Prepaids- Prepaids are fees that must be paid in advance and at closing. They include items such as taxes, insurance, and interest that have been collected in an escrow account. The amount of prepaids can vary depending on the loan type and when the loan closes.
Other Costs
The Loan Estimate also covers taxes and other government fees, any prepaid items, the initial escrow payment at closing and other costs. These are all added together at the bottom of the “Other Costs” section.
Taxes and Other Government Fees- Taxes and other government fees are an important element of the loan closing process. These fees can vary depending on the type of loan, location of the property and other factors. These fees typically include taxes, recording fees and transfer taxes.
Other- The Other Costs section of the Loan Estimate form includes any other costs that must be paid at closing. These costs may include items such as attorneys’ fees, document preparation fees, mortgage insurance premiums and other costs associated with the loan.
Adjustable Interest Rate (AIR) Table-An Adjustable Interest Rate (AIR) Table is a tool used to help borrowers understand and compare the costs of adjustable rate loans. It shows the initial interest rate, the adjustment period and any caps that are in place. It also includes a chart showing how the interest rate and payments may change over the life of the loan.
This information can be used to help borrowers compare different adjustable rate loans and make an informed decision. It’s important to understand the terms and conditions of the loan before signing any documents.
Lender Information
The lender information section of a loan estimate is an important part of understanding the loan's terms and conditions. It includes information such as the lender 's name, address, phone number, and other contact information.

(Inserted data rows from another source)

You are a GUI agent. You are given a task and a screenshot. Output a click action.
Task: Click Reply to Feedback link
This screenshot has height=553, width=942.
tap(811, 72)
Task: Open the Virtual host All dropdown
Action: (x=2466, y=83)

It also includes details about the type of loan being offered as well as any other special features or benefits that may be available. It's important to read through this section carefully and ask questions if anything is unclear.
Comparisons
Comparisons are an important tool when deciding on a loan. By comparing different loans, you can weigh the pros and cons of each option to see which one is best for your financial situation. The Loan Estimate form includes a section that compares the features of two or more loans side-by-side. This can help you make an informed decision about which loan is right for you.
Confirm Receipt
Applicants and co-applicants sign and date this section of the Loan Estimate. By signing, you only agree that you have received and understand the form. You don't have to accept the loan.
How Long Is A Loan Estimate Good For?
A loan estimate is generally valid for a period of 10 days from the date it is issued. This gives borrowers time to review and compare different loan options. It's important to remember that the estimated costs and terms on the Loan Estimate are subject to change if any information is inaccurate or changes during the loan process.
What Is A Closing Disclosure?
A Closing Disclosure is a five-page form that provides the final details about your mortgage loan and closing costs. It replaces the Truth in Lending Act disclosure and the HUD-1 Settlement Statement, which were previously used for this purpose. The Closing Disclosure includes information such as loan terms, monthly payments, interest rates, estimated closing costs and other fees associated with your loan. This document must be provided to you at least three business days before you close on the loan so that you have time to review it thoroughly and make sure everything is accurate.
Conclusion
Deciding on the best loan for your needs can be a difficult and confusing process. By understanding the different sections and components of the Loan Estimate form, you can compare loans side-by-side and make an informed decision. This will help you save money and get the best loan for your financial situation. Good luck!